GREENVILLE — A group that wants state fisheries officials to let people grow oysters in cages under private docks found a shell that was a little harder to open than expected Friday.

Members of Shellfish Gardeners of North Carolina, a newly formed organization of people who raise shellfish as a hobby, asked the Marine Fisheries Commission this week for permission to start growing native oysters through this process by June 15. But commission Chairman Jimmy Johnson said the issue is complicated and he could not promise to meet that timeline.

“There’s no way that I will allow this commission to rush into something of this magnitude,” Johnson said before asking the Shellfish Advisory Committee to look at the issue at its May 6 meeting in Morehead City.

The group is also up against opposition from Division of Marine Fisheries Director Preston Pate, who said what they essentially want is proprietary use of the water column beneath piers. That would change the state’s tenor of permitting riparian access, Pate said.

“There are some very serious legal and public trust issues at stake,” Pate said. “It would affect thousands and thousands of people.”

Shellfish Gardeners proposes growing oysters from legally obtained North Carolina spat now being cultivated in the lab by N.C. Sea Grant.

“Shellfish in North Carolina are a scarce and vanishing resource,” said John Alison of Oriental.

Shellfish gardening is a cost-effective way for people to grow their own oysters and help the environment, Alison said.
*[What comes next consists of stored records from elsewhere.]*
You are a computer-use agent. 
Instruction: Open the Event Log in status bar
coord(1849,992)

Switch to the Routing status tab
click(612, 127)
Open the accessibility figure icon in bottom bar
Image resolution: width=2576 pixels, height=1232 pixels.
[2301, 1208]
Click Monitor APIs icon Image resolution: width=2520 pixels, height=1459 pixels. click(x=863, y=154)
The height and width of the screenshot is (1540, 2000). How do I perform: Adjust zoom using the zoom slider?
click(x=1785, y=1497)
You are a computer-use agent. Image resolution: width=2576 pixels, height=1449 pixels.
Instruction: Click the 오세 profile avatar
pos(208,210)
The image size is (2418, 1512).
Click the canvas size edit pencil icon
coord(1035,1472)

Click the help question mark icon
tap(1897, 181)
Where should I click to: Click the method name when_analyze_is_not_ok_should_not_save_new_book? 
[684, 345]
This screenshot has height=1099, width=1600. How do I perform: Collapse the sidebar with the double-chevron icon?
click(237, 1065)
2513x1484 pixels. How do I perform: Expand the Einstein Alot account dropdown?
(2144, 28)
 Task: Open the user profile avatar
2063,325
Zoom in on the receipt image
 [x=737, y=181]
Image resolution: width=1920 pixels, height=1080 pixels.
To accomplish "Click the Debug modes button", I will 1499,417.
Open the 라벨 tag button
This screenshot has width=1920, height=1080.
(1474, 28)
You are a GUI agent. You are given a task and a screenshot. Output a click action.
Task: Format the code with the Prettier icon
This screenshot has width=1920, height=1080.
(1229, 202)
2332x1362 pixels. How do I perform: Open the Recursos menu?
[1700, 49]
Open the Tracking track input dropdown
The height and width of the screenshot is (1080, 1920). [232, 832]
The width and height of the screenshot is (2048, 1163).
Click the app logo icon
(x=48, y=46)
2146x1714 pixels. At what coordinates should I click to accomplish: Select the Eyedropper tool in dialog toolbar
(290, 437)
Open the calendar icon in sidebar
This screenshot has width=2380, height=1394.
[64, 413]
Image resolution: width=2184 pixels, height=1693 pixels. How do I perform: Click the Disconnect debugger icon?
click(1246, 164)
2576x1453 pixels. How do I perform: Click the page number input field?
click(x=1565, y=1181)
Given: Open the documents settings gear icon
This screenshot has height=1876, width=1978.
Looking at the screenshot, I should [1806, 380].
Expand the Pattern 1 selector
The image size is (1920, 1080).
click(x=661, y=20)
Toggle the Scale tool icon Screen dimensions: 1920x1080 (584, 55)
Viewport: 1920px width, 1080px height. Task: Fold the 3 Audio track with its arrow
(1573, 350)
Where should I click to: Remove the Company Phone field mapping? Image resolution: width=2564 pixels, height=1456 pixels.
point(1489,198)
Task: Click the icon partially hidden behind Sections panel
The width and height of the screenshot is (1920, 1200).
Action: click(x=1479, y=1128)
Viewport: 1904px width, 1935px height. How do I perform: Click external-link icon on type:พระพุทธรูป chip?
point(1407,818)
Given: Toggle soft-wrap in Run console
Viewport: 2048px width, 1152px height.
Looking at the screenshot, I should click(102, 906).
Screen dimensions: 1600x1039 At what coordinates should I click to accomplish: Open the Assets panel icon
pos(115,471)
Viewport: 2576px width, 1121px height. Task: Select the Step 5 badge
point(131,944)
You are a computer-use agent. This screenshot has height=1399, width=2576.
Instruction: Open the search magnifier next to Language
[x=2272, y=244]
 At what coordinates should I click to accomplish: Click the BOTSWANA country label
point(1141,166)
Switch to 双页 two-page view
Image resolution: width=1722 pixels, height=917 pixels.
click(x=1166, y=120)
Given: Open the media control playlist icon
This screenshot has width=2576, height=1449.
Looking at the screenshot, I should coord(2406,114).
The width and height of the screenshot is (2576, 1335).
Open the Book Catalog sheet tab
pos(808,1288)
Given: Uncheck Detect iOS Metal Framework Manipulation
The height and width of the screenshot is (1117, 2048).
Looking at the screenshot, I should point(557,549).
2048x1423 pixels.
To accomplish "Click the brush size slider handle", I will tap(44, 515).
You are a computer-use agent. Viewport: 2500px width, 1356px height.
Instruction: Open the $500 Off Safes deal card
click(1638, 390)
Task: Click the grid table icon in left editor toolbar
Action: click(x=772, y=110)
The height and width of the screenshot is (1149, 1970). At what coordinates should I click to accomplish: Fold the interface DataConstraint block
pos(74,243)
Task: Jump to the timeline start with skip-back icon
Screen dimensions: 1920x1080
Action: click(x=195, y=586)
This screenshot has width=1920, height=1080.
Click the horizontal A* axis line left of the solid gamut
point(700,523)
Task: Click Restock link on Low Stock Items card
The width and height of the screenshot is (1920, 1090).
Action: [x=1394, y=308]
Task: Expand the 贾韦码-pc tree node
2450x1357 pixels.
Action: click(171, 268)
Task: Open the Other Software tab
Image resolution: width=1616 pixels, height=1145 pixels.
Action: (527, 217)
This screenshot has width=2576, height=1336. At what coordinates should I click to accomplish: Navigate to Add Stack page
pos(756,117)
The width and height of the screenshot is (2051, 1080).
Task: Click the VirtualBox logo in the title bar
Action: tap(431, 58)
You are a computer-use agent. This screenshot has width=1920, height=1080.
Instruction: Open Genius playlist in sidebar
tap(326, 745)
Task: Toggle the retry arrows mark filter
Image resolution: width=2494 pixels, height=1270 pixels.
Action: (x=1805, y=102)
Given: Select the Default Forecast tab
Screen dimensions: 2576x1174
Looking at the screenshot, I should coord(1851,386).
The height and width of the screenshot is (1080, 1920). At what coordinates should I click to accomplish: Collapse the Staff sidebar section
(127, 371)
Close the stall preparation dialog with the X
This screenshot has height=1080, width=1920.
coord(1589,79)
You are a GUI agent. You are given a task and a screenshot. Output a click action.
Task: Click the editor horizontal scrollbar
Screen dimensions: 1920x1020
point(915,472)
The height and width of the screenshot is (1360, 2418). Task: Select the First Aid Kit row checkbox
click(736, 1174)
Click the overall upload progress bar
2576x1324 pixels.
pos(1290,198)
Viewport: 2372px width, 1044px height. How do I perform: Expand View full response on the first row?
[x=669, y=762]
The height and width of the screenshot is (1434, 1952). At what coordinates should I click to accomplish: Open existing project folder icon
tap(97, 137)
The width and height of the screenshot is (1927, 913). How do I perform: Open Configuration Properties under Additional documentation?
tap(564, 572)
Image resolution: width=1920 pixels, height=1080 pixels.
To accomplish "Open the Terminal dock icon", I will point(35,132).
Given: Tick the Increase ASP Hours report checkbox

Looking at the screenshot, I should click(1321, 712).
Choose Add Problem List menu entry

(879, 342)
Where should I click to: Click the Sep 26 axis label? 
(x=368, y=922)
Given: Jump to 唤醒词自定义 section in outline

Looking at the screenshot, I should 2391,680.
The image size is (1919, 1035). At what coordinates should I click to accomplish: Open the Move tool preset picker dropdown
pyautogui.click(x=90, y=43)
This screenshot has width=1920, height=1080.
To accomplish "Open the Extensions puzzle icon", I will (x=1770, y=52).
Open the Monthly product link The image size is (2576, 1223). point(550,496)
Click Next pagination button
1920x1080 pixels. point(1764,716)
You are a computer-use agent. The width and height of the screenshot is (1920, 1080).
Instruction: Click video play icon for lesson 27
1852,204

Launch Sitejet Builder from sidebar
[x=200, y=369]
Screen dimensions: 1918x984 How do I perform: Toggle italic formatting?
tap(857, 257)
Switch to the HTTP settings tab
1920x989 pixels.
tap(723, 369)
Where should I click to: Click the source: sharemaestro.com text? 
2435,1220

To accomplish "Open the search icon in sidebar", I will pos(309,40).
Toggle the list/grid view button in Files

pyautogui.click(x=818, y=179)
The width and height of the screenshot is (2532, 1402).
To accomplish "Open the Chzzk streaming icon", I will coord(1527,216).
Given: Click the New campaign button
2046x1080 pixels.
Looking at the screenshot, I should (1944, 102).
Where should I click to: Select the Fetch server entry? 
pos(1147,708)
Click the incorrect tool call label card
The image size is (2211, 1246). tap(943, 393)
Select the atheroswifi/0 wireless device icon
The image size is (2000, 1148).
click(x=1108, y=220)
Not only would the oysters filter pollutants to help water quality, they would spawn, adding to the wild oyster population, and the growers would recycle the shell.

To do this, though, the growers would need permission to possess undersized shellfish. And they also would want some legal right to the oysters in the cages, Alison said.

Darrell Wiard, a former attorney from Oriental, said that in reviewing state statutes and commission rules, he saw no reason why a shellfish gardening permit could not be set up under the division’s authority to permit aquaculture operations.

Pate, however, said the division has no authority to issue permits to aquaculture operations without a shellfish lease. Even if it did, he added, the division does not have the staff to handle what could become a burdensome workload, given the thousands of private piers in the state.

The Shellfish Gardeners suggested that a computer application would cut that workload, which Pate said would not suffice.

Members of the Shellfish Gardeners questioned why an oyster cage hanging from a dock is any more a trespass on public trust waters than a crab pot, which is allowed by law.

Mike Marshall, head of the division’s Fisheries Management section, said the difference is in state statutes.

“Practically, there’s not a lot of difference, but under state law shellfish culturing is just more rigidly controlled,” Marshall said.

This is because of the health risks involved with eating oysters from polluted waters, said division spokeswoman Nancy Fish.